Um outro sintoma da razão neoliberal é esse, o fim das grandes narrativas e o fim da esperança. Não que ela tenha desaparecido, ela está ocultada. Você é levado a acreditar que as coisas não podem ser diferentes, a esquecer a ideia de utopia e nesse momento fica paralisado diante de um estado de coisas que não necessariamente tinha que ser assim.
Talvez seja a hora de resgatar a responsabilidade individual de agir contra esse estado de coisas. Temos uma situação ruim, grave, que, a meu ver, não se enquadra mais no marco do Estado Democrático de Direito. Diante disso, a responsabilidade de cada um é tomar uma atitude. Temos que parar de acreditar que soluções mágicas mudarão esse quadro, resgatar a capacidade de identificar a situação e reagir diante dela.
E como se manifestaria essa responsabilidade individual? Por uma busca do debate de soluções coletivas, mais mecanismos de participação? Como se daria isso?
Acho que parte de um resgate da política nesses termos que você falou, novas formas de participação, de identificação de um comum pelo qual valha a pena lutar. Do resgate desse norte de que existem coisas pelas quais vale a pena lutar, valores que não podem ser negociados. Esse é um processo coletivo, mas que também é marcadamente individual, temos que nos convencer de que existe algo pelo qual valha a pena lutar. Se partirmos da premissa de que as coisas estão dadas e que não adianta qualquer tipo de mobilização, isso leva ao fim da política em seu sentido mais belo.

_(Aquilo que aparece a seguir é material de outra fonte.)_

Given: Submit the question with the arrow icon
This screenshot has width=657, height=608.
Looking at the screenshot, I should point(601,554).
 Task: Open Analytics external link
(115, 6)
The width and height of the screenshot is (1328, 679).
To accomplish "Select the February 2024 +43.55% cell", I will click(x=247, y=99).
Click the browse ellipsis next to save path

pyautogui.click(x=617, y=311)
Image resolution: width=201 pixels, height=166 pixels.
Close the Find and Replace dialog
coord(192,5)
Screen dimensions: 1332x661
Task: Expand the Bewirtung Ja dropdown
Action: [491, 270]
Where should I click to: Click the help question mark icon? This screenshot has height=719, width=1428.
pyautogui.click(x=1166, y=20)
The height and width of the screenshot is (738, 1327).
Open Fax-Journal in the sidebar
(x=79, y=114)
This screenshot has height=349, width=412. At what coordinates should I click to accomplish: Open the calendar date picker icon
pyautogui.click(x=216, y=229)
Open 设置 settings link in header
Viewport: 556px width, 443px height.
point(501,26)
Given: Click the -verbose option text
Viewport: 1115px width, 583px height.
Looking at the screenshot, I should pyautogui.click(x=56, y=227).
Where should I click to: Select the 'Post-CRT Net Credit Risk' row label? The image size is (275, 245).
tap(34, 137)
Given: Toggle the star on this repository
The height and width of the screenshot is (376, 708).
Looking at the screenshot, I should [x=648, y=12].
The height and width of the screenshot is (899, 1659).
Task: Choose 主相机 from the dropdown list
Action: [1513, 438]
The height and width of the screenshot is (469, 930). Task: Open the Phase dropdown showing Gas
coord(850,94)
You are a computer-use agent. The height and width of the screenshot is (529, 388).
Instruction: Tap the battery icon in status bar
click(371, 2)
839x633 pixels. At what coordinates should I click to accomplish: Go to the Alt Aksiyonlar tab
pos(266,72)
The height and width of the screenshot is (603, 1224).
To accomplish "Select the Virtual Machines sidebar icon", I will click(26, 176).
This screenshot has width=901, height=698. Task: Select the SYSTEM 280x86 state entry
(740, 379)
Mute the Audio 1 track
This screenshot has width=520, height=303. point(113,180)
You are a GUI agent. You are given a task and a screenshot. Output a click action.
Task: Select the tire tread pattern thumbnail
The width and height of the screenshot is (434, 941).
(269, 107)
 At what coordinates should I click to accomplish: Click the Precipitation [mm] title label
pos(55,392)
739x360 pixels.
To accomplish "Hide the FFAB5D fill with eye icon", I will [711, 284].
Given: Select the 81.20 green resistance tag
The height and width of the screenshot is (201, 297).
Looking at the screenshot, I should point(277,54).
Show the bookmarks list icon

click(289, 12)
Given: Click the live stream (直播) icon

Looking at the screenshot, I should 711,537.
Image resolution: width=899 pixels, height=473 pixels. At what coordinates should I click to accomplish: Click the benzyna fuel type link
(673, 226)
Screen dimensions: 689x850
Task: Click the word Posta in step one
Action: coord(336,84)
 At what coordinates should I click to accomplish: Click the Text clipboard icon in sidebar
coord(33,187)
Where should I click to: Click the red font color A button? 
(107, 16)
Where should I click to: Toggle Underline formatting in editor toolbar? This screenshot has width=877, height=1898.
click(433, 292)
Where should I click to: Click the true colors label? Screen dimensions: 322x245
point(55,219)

Por essa ótica, é preciso preciso desvelar a esperança…
Acreditar que existe possibilidade de mudança. E acreditar nisso não leva necessariamente à mudança, mas leva ao movimento. E o movimento é fundamental, até mesmo para sobreviver. Hoje, a sensação que nos domina é de angústia, de falta, de impotência, e identificar – e aceitar até – essa angústia e fazer algo criativo a partir dela passa necessariamente por um processo que chamo de auto interpretação. Temos que nos interpretar, saber o que queremos, verificar qual a nossa responsabilidade pelo que estamos vivendo e partir para a ação. Iniciar um processo de mudança, ou que seja apenas para caminhar. Hoje nós não estamos andando.
Uma característica marcante da pós-democracia é que começamos a querer trabalhar só com positividades, é a sociedade do excesso do desempenho, onde cada um tem que produzir muito, não sobra tempo para o diálogo. E temos que conversar muito para pensar soluções para as inércias tanto coletivas quanto individuais.
E o autoritarismo pretende também impedir esse diálogo.
O ódio é produzido para você não conversar com o outro. Se não existe o diálogo, não existe o comum. Cada um pensando no seu próprio umbigo não se tem perspectiva de transformação.